Elizabeth Wathuti training students in Broadways highschool in 2018
Elizabeth Wathuti training students in Broadways highschool in 2018
Image: COURTESY

She instead repeated her Form Four to get good marks that would enable her to join the university and do her dream environmental course through the Joint Admissions Board.

“My mum couldn't raise money for the parallel program, and I wanted to do my dream course so I repeated Form Four in the same high school and scooped a B Grade,” she says.

With the B she joined Kenyatta University and recently graduated with a Bachelor’s degree in Environmental Studies and Community Development.

She served in the leadership of the Kenyatta University Environmental Club (KUNEC) for three consecutive years.

“Through these experiences, I was able to conduct numerous tree planting activities such as clean ups and environmental education activities, all while increasing awareness of global environmental challenges like climate change,” Liz added.

Elizabeth Wathuta speaking at a seminar in Spain
Elizabeth Wathuta speaking at a seminar in Spain
Image: COURTESY

She also visited schools talking to pupils on the importance of conserving our environment and planting trees.

'Role model Wangari Maathai'

She says she was greatly inspired by Wangari Maathai who also hailed from her home county in Tetu.

“My parents always asked me to study hard so that I may meet and plant trees with Wangari Maathai,” Liz adds.

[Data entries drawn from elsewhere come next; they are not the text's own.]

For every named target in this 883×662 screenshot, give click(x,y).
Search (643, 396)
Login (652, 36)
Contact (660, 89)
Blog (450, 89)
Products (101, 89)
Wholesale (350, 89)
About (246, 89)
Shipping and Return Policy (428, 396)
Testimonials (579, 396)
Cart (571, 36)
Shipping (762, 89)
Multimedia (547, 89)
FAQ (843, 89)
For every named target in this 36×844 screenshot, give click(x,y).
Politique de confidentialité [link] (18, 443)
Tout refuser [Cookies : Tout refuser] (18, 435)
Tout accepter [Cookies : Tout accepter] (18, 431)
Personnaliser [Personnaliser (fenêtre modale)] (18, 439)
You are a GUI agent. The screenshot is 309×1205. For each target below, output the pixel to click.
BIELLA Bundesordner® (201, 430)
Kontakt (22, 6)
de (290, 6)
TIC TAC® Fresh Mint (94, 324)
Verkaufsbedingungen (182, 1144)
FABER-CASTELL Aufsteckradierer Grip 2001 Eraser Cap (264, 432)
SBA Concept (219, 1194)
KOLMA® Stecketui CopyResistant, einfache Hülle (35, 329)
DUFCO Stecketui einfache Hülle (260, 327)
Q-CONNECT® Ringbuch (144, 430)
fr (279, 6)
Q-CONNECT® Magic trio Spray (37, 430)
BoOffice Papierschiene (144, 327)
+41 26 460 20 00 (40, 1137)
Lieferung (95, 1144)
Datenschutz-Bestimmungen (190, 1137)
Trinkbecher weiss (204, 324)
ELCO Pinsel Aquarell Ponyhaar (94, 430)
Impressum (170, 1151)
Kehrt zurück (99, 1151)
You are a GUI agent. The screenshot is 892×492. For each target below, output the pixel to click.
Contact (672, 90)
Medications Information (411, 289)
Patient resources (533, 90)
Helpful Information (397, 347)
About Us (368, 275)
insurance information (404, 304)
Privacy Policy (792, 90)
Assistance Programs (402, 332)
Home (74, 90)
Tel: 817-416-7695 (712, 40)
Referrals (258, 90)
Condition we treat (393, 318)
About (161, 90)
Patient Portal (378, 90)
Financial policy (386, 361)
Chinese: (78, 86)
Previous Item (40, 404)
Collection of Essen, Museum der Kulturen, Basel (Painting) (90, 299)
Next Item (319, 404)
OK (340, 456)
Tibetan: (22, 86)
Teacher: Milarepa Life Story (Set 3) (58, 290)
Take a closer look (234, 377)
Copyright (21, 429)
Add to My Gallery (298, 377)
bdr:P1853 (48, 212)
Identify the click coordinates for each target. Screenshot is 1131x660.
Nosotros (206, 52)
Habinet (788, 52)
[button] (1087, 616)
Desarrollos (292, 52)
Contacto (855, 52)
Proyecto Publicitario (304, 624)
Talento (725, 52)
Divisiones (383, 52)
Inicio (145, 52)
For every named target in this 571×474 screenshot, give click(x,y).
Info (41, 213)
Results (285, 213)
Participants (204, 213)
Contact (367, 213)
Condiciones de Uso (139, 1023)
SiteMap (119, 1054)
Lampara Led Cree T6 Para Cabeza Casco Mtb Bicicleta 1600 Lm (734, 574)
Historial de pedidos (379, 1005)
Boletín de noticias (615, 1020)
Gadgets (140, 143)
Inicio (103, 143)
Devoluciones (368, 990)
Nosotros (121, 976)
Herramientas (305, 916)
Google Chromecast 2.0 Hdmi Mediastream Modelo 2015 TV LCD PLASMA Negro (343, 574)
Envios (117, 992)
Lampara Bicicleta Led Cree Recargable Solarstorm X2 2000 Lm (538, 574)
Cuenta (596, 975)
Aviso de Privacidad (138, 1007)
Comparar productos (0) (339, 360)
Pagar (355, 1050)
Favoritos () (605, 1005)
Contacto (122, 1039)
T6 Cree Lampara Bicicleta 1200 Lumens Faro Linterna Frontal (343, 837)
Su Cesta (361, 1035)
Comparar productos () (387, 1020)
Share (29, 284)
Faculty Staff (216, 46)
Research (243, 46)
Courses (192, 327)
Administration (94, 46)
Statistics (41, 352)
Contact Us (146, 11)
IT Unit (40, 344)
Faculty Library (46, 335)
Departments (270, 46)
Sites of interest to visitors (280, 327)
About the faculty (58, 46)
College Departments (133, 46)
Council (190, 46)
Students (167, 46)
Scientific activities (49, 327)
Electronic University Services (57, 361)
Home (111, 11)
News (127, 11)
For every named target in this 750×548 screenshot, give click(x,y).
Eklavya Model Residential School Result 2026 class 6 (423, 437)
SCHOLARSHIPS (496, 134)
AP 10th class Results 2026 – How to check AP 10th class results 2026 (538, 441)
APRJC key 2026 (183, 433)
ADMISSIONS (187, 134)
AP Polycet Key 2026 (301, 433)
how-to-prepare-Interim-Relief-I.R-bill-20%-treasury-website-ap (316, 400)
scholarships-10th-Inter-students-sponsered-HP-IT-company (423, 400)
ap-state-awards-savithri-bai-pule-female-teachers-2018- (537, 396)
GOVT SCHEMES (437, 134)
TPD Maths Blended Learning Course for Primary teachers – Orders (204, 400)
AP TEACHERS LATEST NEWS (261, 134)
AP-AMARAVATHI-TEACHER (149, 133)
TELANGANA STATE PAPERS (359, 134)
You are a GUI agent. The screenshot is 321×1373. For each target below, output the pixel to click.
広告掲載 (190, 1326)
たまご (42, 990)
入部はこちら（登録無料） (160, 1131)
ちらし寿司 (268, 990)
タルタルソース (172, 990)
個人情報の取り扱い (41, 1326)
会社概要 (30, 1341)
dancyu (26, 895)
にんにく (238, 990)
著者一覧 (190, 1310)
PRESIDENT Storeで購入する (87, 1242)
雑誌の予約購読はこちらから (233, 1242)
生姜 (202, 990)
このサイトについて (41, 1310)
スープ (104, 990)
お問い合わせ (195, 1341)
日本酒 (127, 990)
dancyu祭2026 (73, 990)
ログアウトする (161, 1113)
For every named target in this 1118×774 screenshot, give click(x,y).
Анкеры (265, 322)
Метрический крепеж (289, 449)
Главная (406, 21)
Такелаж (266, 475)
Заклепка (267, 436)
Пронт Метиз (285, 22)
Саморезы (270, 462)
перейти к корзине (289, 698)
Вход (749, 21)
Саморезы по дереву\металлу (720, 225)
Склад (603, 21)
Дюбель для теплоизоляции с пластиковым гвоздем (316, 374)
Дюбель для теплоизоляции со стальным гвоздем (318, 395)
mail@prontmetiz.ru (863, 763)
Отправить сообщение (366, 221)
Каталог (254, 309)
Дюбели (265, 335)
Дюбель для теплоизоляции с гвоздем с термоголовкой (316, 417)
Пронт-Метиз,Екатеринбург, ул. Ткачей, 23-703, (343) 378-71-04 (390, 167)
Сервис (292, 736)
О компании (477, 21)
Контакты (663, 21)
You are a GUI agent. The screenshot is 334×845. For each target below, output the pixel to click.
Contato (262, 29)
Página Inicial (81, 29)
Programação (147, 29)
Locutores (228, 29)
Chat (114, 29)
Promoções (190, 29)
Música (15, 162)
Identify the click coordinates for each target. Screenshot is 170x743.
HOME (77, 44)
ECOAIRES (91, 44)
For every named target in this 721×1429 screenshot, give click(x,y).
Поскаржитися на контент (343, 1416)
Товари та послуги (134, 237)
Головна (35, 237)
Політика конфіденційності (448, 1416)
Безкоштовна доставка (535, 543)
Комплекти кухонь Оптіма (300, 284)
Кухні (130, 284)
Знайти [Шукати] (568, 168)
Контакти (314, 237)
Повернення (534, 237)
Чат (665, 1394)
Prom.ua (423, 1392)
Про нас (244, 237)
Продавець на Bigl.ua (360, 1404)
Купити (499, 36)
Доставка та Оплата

Unfortunately, that dream did not come to pass as the Nobel laureate passed on in 2011.

“I was shattered, all my life I worked really hard in school to get to meet her,” Liz says.

'Book of hope'

Through Wangari Maathai's book Unbowed her passion was restored.

The book talks of Maathai’s remarkable story of courage, faith, and the power of persistence destined to inspire generations to come, through preserving Kenya's forests.

“I read the book, got inspired and said the legacy must leave on. If it were not for Wangari there would be no Karura,” she says.

'Efforts recognised in 2016'

Her passion and commitment to the environment were recognised by the Greenbelt Movement, Kenya Community Development Foundation and the Rockefeller Foundation.

She was awarded the fourth recipient of the Wangari Maathai Scholarship Award. 

She says the award played a big role in exposing her to international events.

Elizabeth Wathuti teaching primary school pupils how to grow trees
Elizabeth Wathuti teaching primary school pupils how to grow trees
Image: COURTESY

She attended an international seminar on sustainable regions in Gran Canaria, Spain courtesy of the award.

Through the funding from the scholarship, she established a tree seedling nursery in Tetu and founded the Green Generation Initiative.

'Bringing GGI to life'

She says the main aim of the Green Generation Initiative is to address global environmental challenges that she has identified with since she was a child like deforestation, pollution and environmental injustices.

"I often used to think to myself ‘Why not nurture and raise more young people to be conscious of the environment so that their collective action will help to address global environmental challenges?"

She is dedicated in teaching generations  on the importance of environment.